**PROBLEM**
Reproduce the records below exactly, but only between the lines holding "Select the magenta" and "You are a computer-use agent. This", inclusive.

Stored data entries:
- Opening Delimiter -

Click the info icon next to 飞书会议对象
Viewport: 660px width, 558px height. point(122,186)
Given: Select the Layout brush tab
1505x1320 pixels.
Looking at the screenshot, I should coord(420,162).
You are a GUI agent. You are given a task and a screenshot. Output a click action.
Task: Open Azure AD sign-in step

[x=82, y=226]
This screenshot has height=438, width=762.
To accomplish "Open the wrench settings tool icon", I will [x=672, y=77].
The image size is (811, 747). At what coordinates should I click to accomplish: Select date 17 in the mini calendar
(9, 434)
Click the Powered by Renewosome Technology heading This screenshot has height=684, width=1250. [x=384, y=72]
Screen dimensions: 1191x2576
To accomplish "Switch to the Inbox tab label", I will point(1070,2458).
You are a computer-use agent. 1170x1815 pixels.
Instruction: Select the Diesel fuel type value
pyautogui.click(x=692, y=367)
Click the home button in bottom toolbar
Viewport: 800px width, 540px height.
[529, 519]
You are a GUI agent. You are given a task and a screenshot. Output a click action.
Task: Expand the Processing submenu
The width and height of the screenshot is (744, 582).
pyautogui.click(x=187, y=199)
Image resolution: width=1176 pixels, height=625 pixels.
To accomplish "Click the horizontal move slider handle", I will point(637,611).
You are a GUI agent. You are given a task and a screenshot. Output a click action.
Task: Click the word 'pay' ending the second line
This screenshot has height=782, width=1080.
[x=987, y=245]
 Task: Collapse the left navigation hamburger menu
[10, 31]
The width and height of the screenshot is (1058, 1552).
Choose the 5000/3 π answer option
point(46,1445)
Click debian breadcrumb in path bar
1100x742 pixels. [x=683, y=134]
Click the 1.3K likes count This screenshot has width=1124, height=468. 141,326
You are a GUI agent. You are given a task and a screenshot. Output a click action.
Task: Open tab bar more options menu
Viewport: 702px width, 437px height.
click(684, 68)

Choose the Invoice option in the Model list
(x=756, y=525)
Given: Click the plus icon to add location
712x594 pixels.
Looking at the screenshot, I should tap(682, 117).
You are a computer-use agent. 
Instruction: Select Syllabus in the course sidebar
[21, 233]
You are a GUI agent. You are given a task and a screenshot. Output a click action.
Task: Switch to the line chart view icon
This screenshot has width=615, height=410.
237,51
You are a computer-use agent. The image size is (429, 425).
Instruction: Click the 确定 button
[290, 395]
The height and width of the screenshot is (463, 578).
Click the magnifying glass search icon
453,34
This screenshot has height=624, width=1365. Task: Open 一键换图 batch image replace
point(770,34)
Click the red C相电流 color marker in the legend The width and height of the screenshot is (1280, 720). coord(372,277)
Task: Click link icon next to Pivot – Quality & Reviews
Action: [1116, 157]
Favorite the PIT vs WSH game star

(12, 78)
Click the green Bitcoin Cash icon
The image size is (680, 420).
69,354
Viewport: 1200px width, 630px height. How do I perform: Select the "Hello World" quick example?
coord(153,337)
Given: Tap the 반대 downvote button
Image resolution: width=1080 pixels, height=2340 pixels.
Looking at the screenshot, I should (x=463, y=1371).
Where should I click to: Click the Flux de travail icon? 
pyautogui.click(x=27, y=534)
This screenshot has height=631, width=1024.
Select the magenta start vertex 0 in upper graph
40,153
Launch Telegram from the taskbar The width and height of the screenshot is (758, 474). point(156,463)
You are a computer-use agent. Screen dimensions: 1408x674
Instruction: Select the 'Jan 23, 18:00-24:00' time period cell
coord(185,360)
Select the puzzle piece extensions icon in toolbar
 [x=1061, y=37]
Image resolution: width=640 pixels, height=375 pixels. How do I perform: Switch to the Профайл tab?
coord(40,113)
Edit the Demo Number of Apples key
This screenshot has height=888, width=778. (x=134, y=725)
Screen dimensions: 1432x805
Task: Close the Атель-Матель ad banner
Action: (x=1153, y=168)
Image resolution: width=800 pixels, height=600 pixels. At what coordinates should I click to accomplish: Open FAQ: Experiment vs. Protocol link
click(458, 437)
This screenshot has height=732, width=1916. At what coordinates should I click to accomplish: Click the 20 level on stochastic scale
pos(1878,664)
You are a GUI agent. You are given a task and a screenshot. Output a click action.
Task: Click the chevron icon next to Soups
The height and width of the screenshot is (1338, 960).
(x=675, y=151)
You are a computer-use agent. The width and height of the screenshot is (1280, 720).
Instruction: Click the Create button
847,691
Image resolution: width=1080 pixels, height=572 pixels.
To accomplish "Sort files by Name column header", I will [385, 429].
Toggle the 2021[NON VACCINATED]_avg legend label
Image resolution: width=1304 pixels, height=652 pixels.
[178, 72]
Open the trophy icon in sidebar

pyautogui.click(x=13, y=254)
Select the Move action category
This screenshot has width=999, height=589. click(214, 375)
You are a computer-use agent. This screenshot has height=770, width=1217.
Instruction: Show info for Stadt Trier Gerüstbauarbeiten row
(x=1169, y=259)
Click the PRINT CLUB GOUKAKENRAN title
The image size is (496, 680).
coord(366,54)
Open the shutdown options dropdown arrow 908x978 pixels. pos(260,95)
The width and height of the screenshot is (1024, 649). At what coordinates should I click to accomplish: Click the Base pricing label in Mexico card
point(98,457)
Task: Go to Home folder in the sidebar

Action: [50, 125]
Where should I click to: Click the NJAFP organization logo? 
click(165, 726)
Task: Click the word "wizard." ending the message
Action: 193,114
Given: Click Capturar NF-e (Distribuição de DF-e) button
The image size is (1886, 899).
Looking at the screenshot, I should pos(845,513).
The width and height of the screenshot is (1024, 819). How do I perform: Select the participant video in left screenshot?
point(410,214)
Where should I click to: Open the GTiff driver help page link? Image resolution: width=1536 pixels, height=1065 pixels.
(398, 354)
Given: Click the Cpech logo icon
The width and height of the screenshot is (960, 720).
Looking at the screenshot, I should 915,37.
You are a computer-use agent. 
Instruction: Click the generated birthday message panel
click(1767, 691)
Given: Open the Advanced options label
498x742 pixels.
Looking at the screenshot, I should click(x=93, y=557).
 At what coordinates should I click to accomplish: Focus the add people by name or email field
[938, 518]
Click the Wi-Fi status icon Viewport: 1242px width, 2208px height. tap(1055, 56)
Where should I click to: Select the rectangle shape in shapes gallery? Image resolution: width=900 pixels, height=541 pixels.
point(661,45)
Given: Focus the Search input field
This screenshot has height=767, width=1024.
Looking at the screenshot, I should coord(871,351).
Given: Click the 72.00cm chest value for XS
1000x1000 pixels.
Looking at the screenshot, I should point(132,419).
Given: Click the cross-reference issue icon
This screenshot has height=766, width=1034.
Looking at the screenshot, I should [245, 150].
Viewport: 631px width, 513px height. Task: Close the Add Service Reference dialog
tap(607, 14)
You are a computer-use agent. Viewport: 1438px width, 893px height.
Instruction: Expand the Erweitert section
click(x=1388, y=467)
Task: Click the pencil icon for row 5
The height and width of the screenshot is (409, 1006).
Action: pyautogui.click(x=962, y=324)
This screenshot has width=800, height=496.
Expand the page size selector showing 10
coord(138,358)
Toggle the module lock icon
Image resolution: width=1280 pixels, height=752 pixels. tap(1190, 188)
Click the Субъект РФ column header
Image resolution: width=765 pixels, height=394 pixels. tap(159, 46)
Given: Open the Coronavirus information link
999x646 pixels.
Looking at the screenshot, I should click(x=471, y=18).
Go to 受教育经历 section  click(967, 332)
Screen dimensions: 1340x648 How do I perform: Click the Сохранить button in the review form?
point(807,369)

- Closing Delimiter -

**SOLVED EXERCISE**
Select the magenta start vertex 0 in upper graph
40,153
Launch Telegram from the taskbar The width and height of the screenshot is (758, 474). point(156,463)
You are a computer-use agent. Screen dimensions: 1408x674
Instruction: Select the 'Jan 23, 18:00-24:00' time period cell
coord(185,360)
Select the puzzle piece extensions icon in toolbar
 [x=1061, y=37]
Image resolution: width=640 pixels, height=375 pixels. How do I perform: Switch to the Профайл tab?
coord(40,113)
Edit the Demo Number of Apples key
This screenshot has height=888, width=778. (x=134, y=725)
Screen dimensions: 1432x805
Task: Close the Атель-Матель ad banner
Action: (x=1153, y=168)
Image resolution: width=800 pixels, height=600 pixels. At what coordinates should I click to accomplish: Open FAQ: Experiment vs. Protocol link
click(458, 437)
This screenshot has height=732, width=1916. At what coordinates should I click to accomplish: Click the 20 level on stochastic scale
pos(1878,664)
You are a GUI agent. You are given a task and a screenshot. Output a click action.
Task: Click the chevron icon next to Soups
The height and width of the screenshot is (1338, 960).
(x=675, y=151)
You are a computer-use agent. The width and height of the screenshot is (1280, 720).
Instruction: Click the Create button
847,691
Image resolution: width=1080 pixels, height=572 pixels.
To accomplish "Sort files by Name column header", I will [385, 429].
Toggle the 2021[NON VACCINATED]_avg legend label
Image resolution: width=1304 pixels, height=652 pixels.
[178, 72]
Open the trophy icon in sidebar

pyautogui.click(x=13, y=254)
Select the Move action category
This screenshot has width=999, height=589. click(214, 375)
You are a computer-use agent. This screenshot has height=770, width=1217.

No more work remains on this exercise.